May 12, 2024

Dear Brothers and Sisters in Christ,

Evangelization is hard work. At least it can seem hard when we think of how the Apostles went out on the first Pentecost, or how St. Paul traveled the known world proclaiming Christ, or how the early Church bore witness in hostile times. The heroism of those early witnesses, or the powerful witness of saints and martyrs throughout history, or even the inspiring preaching of so many modern-day speakers and missionaries might seem out of reach. But those saints of our history and of our present also faced great challenges and obstacles in the work of proclaiming the Gospel. It was with that in mind that our Lord offered the profound prayer for His disciples we hear in today’s Gospel passage. “As you sent me into the world, so I send them into the world…I consecrate myself for them, so that they also may be consecrated in truth.” Jesus prays that the disciples would be able to speak the truth of the Gospel to the whole world and that they would be protected from the devil as they do so. For whatever challenges we face in the work of evangelization, be they public opposition or demonic malignancy, what we hear proclaimed in the Gospel today is meant to be comfort and balm.
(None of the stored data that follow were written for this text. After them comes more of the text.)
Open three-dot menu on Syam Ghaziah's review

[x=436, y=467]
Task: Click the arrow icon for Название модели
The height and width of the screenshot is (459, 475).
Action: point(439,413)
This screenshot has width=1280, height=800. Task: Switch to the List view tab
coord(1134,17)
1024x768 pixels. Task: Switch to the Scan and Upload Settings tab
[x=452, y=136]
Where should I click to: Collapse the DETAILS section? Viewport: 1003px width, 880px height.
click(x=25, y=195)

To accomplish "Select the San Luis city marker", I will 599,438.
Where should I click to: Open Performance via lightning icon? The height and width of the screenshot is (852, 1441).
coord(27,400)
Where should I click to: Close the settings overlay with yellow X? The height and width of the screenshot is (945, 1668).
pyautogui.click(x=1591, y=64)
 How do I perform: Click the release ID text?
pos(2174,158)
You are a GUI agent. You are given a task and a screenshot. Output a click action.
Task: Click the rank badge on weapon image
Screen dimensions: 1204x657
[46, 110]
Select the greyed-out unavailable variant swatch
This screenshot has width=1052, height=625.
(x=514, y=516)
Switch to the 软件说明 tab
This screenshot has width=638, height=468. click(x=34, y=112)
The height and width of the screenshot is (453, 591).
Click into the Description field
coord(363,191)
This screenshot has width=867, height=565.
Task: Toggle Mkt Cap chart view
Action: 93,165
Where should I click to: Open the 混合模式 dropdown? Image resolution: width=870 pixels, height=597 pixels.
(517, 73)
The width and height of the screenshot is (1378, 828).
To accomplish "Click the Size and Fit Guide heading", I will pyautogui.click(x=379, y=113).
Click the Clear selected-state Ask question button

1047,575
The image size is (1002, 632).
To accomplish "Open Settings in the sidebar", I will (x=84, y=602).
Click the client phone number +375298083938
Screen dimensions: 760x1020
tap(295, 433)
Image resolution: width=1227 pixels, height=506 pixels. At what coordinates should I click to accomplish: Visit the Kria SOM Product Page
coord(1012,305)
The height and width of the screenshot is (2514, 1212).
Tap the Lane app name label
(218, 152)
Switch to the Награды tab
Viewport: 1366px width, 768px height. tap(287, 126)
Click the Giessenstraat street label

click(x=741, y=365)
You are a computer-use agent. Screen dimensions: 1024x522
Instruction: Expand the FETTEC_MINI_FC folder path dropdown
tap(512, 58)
Whenever this Gospel comes around, I cannot help but turn to St. Ignatius of Loyola’s meditation on the call of the temporal king. In the second week of his Spiritual Exercises, St. Ignatius imagines a good, well-respected king who calls all his people to follow him into battle. Hard though the battle will be, following the king means sharing everything the king himself shares, including the reward of the battle. How should a good subject answer such a king? St. Ignatius develops the meditation further, placing Christ the King in the place of the earthly king. It is Jesus who has gone into the lists of battle first. Consecrated in the truth and consecrated for his disciples and all who would believe through them, Jesus has already led the charge against enemy lines and has already won the decisive victory over sin and death. St. Ignatius imagines Jesus addressing us, His subjects, in these words: “It is My will to conquer all the world and all enemies and so to enter into the glory of My Father; therefore, whoever would like to come with Me is to labor with Me, that following Me in the pain, he may also follow Me in the glory.” Whatever the labor, whatever the pain, we who follow Jesus are promised resurrection and glory in God’s presence forever.

Evangelization is certainly hard work. Jesus never says it will be easy to go out as his witnesses in the world. Fortunately, the Gospel for this seventh Sunday in the Easter season reminds us that the task of proclaiming the Resurrection and making Christ known to the world does not depend exclusively on our skill. As we pray for guidance and divine assistance in our Christian mission, our prayer is joined to the prayer of Jesus for all those who would follow Him. In the days between the Ascension of the Lord and Pentecost, the Church again prays a novena preparing for the outpouring of the Holy Spirit. The Scriptures read at Masses in these nine days place certain Gospel passages before us for reflection. Just as the Apostles gathered with the Blessed Virgin Mary reflected on the teachings, prayer, and miracles of the Lord, we too reflect on those key moments in our Lord’s public ministry and those central themes of the Gospel that prepare us for mission. These days of prayer allow us to open our hearts more and more to the Holy Spirit who inspires our evangelical efforts and guides us in the way of truth. And not only the way of truth, but the truth Himself, the one who has consecrated us, prayed for us, redeemed us, and missioned us, to go into the whole world proclaiming the Good News.